“…I felt like one who had escaped a den of hungry lions,” writes Douglass about how his life was when he was a slave (Douglass 106). When I read great stories of people who have struggled and fought for their freedom, I look at my own life and see how much passion I have for freedom. We all experience fundamental obstacles in our life, but there is a moment when something occurs and accelerates this passion for freedom. That moment happened to Frederick Douglass before his escape from slavery.
Frederick Augustos Washington Bailey was born in 1818 in slavery. Seven years later, his father dies leading him to live with another family in Baltimore as family servant and errand boy. On September 3, 1838, he manages to escape with financial assistance from his fiancé, Anna Murray, a free black woman from Baltimore. He arrives in New York the next day and nearly two weeks later, he marries Anna Murray and changes his name to Frederick Douglass (adapted from The Oxford Frederick Douglass Reader).
After fleeing slavery, Douglass’ life changed, becoming one of the most renowned abolitionist and influential activists. Hence, it is the freedom that makes us attain our ultimate goals. Although the notion “freedom” is often associated with the idea of breaking from slavery , it does have another essence that goes beyond being treated as a property; it’s freeing our mind from repetitive thoughts and worries. In today’s world, we face a seemingly endless supply of boundaries, difficulties, but we struggle with our power to overcome them. As an employee, student, or even as an independent businessman, we are subject to a “slavery system” under which we are strained. We feel strangled waiting for that moment.

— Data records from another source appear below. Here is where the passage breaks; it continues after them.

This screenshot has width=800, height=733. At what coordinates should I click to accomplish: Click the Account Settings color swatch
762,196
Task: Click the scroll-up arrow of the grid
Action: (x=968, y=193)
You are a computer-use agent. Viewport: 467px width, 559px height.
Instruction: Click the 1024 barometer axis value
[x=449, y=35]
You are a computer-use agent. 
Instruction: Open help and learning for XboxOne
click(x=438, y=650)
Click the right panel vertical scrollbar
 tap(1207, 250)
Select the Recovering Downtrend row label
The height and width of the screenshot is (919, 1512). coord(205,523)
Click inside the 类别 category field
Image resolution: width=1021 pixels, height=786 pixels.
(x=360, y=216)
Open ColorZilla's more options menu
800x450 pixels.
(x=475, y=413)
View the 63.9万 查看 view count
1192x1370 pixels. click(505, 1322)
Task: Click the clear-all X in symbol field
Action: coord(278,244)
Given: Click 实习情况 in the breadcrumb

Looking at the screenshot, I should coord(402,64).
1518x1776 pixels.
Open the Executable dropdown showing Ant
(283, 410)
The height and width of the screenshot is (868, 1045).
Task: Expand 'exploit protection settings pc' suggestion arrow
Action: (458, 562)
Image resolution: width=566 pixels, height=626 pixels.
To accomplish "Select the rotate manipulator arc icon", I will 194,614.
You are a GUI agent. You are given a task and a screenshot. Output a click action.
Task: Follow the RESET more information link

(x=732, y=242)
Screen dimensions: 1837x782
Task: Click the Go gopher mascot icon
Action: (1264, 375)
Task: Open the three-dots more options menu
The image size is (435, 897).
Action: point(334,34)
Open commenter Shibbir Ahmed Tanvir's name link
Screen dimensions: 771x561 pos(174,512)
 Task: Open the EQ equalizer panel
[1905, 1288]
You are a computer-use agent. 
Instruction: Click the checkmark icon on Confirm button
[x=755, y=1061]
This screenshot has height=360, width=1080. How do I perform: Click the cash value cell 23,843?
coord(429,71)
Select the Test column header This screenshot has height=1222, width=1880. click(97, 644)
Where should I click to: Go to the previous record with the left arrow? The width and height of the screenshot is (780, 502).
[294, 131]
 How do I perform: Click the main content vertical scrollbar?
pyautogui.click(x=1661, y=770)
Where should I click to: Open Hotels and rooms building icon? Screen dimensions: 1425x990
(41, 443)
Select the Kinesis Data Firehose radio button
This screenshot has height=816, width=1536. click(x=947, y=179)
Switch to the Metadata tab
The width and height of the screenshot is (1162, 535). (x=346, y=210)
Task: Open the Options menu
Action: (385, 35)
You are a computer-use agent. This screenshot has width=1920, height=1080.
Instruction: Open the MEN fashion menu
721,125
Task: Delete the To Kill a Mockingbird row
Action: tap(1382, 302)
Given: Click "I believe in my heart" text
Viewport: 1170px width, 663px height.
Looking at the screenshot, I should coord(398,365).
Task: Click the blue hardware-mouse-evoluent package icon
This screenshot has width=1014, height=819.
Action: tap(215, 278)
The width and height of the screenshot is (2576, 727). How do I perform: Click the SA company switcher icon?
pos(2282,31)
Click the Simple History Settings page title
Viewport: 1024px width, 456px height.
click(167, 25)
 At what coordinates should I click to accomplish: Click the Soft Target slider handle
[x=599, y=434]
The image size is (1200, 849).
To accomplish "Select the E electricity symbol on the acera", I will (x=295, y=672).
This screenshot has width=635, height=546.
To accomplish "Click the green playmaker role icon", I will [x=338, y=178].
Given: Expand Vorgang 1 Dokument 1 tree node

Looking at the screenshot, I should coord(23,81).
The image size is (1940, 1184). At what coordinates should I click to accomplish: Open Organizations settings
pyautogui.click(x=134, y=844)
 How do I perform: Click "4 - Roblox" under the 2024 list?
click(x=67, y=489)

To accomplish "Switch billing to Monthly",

The story behind Douglass’ escape inspires me, but more evidently, the role Anna played in that escape. Can I say that it was love that set Douglass free? Conceivably, yes! It is true that the passion for freedom had been inside Douglass before he met Anna. However, the appearance of Anna in his life made him eager to expedite his plans. In Frederick Douglass: A Biography, James Trotman states, “Meeting Anna, falling in love, and wishing for marriage only accelerated the passion for freedom that was already on fire in Frederick” (28). His plan to escape succeeded because of Anna,” adds Trotman, to show the role Anna played in this escape, and eventually, in his life as a freeman. Only 12 days had elapsed when Douglass married Anna Murray. He wanted to be united with his love very fast and we see how his tone changed in his narrative after his escape with the use of the plural personal pronoun “we”. Now, it is no longer a story of self, but rather, a story of a perfect union. Douglass writes right after his marriage, “ …we set out forthwith…we were so anxious to get a place of safety…we decided to take seats in the stage…” (Douglass109). I am not suggesting that if it were not Anna there, he would not have escaped, but rather I would say that her presence in his life rushed him to break the chains of his slavery.
Douglass, Frederick, and William L. Andrews. The Oxford Frederick Douglass Reader. New York: Oxford UP, 1996. Print.
Douglass, Frederick. Narrative of the Life of Frederick Douglass: An American Slave. Cambridge: Harvard UP, 2009. Print.
Trotman, C. James. Frederick Douglass: A Biography. Santa Barbara, CA: Greenwood, 2011. Print.